Duyguların bu kadar iç içe yaşanıyor olması tercih süreçlerinin hayat yolculuğunun bir fragmanı olduğunu düşündürmüştür hep bana. Aynı amaç için farklı fikirleri olan birbirine çok yakın kişileri görürüz tercih süreçlerinde. Örneğin çok iyi bir puan almış bir öğrenci iyi bir üniversitede mühendislik isterken, ailesi tıp bölümünü tercih etmesini isteyebilir ve bu yüzden çatışabilirler. Amaç ikisinde de öğrenci için en iyi gelecek planlamasını yapmakken, farklı düşünce süreçleri çatışmalarına yol açabilir. Ya da en çok arzuladığı bölümü kazanan bir öğrenci ve ailesi hayallerine kavuştuklarında birbirlerinden ayrılmak zorundadır. İster istemez buruk bir sevinç yaşayacaklardır. Veya öğrenci en çok yaşamak istediği şehirde okulunu kazandığında aslında bir bilinmeze gittiği için kimseye söyleyemediği bir kaygı yaşayabilir. Sonuçta bu şehri çok istiyordu. Fakat nasıl bir yerde kalacak, kimler ile karşılaşacak, neler yaşayacak? Tüm bu bilinmezlikler kaygılanmak için gayet yeterlidir.
Örnekler tabii ki de çoğaltılabilir fakat dikkat ettiğinizde gerçekten hayatın konsantre bir özetidir tercih dönemi. Hepimiz hayatın farklı dönemlerinde bu duygu karmaşışını yaşamaktayız aslında. Kimimiz evlenirken, kimimiz yeni bir işe başlarken, kimimiz aşık olduğumuz kişiye aşkımızı itiraf ederken, kimimiz ise bir ilişkiyi bitirirken hep bu karmaşaları yaşamaktayız. Bunun sebebi ise çok basit: Çünkü insan 2 kere 2 nin dört ettiği stabil bir varlık değildir. İnsanın hayatında hiçbir şey simsiyah ya da bembeyaz değildir. Grilerle doludur insan. Bu grilerin sebebi de insanın düşünen ve düşünce neticesinde duyguları olan bir varlık olmasından kaynaklanır.

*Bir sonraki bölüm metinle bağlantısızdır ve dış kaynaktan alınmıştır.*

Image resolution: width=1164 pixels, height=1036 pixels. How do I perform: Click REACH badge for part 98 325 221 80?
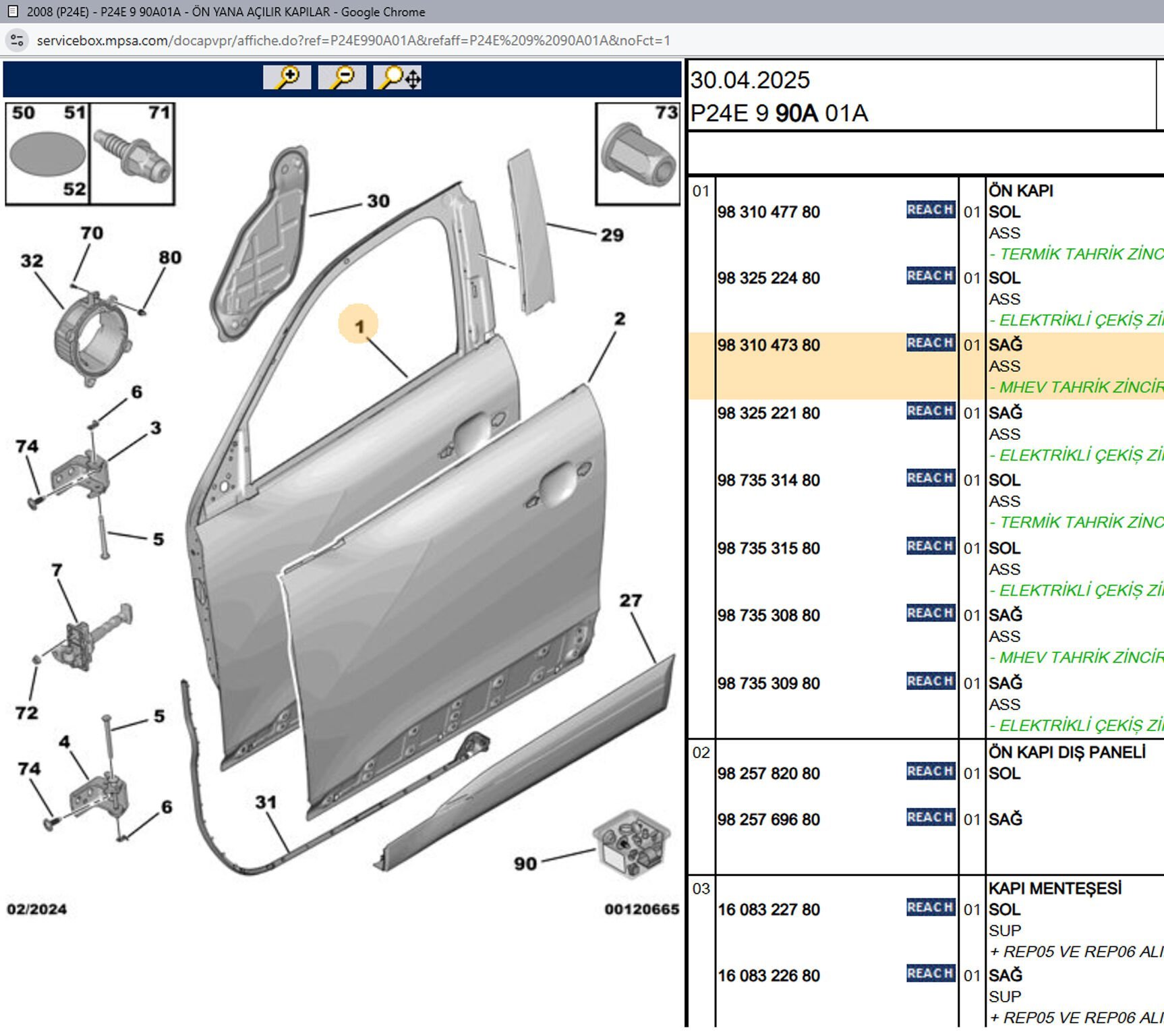[x=930, y=411]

Grilerle dolu olduğu için tercihler ve başlangıçlar zordur insan için. Çünkü her tercih ve başlangıç alışılagelmiş düzenin dışına çıkmayı gerektirir. Alışılagelmişin dışına çıkma düşüncesi dahi başlı başına endişe vericidir. Başlangıçları zorlayıcı kılan da budur. Burada dikkat edilmesi gereken şey şu ki, yapılan tercihler neticesinde oluşan grilikte beyazlar mı daha fazla yoksa siyahlar mı? Beyazın fazla olduğu tercihler kişiye mutluluk getirmeye daha müsaittir. Tabii ki de herkesin hayata baktığı pencere birbirinden farklı olduğu için herkesin beyazı da siyahı da birbirinden farklıdır. Birimiz için kapkara olan bir tercih birimiz için bembeyaz olabilir. Bu yüzden kişilerin tercihlerini kendi penceremizden bakarak yargılamak, o kişiye yapabileceğimiz en büyük haksızlıklardan biridir.